Artificial intelligence frequent recent topic of papal addresses
Concerns about artificial intelligence replacing authentic human and spiritual relationships have also surfaced repeatedly in several papal addresses.
Pope Leo XIV warned in his message for the 2026 World Day of Social Communications that artificial intelligence systems “not only interfere with information ecosystems, but also encroach upon the deepest level of communication, that of human relationships.”
“Although AI can provide support and assistance in managing tasks related to communication, in the long run, choosing to evade the effort of thinking for ourselves and settling for artificial statistical compilations threatens to diminish our cognitive, emotional and communication skills,” he wrote.
While the pope has warned that artificial intelligence systems can weaken human relationships and critical thinking, his predecessor often spoke more directly about the influence of evil in everyday life.
Throughout his papacy, Pope Francis repeatedly insisted that the devil is not merely symbolic, but active in politics, relationships and personal struggles, exploiting human pride, greed and isolation.

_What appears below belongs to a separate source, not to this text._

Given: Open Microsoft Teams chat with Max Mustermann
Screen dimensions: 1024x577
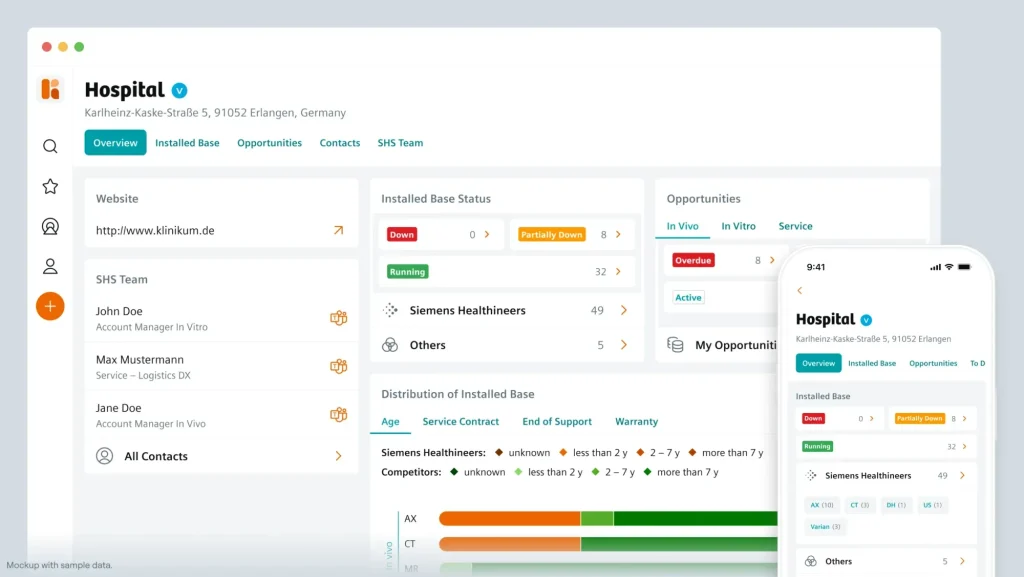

He frequently warned against becoming spiritually numb in a culture increasingly shaped by distraction, individualism and dependence on technology.
Bishop Di Pietro said Pope Francis helped legitimize the work of exorcists within the church at a time when some Catholics either dismissed the reality of evil altogether or sensationalized it.
“There are those who deny or minimize it, and others who inflame it with inappropriate preaching,” he said.
Pope Francis similarly cautioned against replacing authentic human and spiritual relationships with digital dependence. Speaking to students in Bahrain in 2022, he urged young people not to seek answers first from the internet.
“Before you go to the Internet for advice, always seek out good counselors in life,” he said, pointing to parents, grandparents, teachers and spiritual guides.
Need for strengthening human relationships, critical thinking in an AI era noted at conference

That concern echoed throughout the conference, where many speakers warned that AI chatbots are increasingly becoming substitutes for prayer, reflection and human connection.
Sean Tobin, a therapist who conducts psychological evaluations before exorcisms in Los Angeles, said the constant affirmation and personalization offered by AI systems can leave users spiritually vulnerable, because they lack true community in this digital era.
“But I think the biggest danger is not being able to think critically,” Tobin told CNS May 11.
He compared society’s growing dependence on AI to the widespread reliance on satellite navigation, which diminished many people’s ability to navigate independently. Over time, he warned, excessive dependence on AI could weaken people’s ability to reason, discern and make decisions for themselves.
“Then we’re going to atrophy,” he said.
Tobin said social media and digital isolation have already eroded in-person communities, deepening loneliness and division.
“We’re under the influence of the devil’s own mental illness, his own cognitive dissonance,” he said.
Still, despite the concerns raised throughout the conference, Tobin said he remains hopeful, mentioning reports of a recent increase in people joining the Catholic Church.
“I think people are really searching for the sacred again, and for peace,” he said.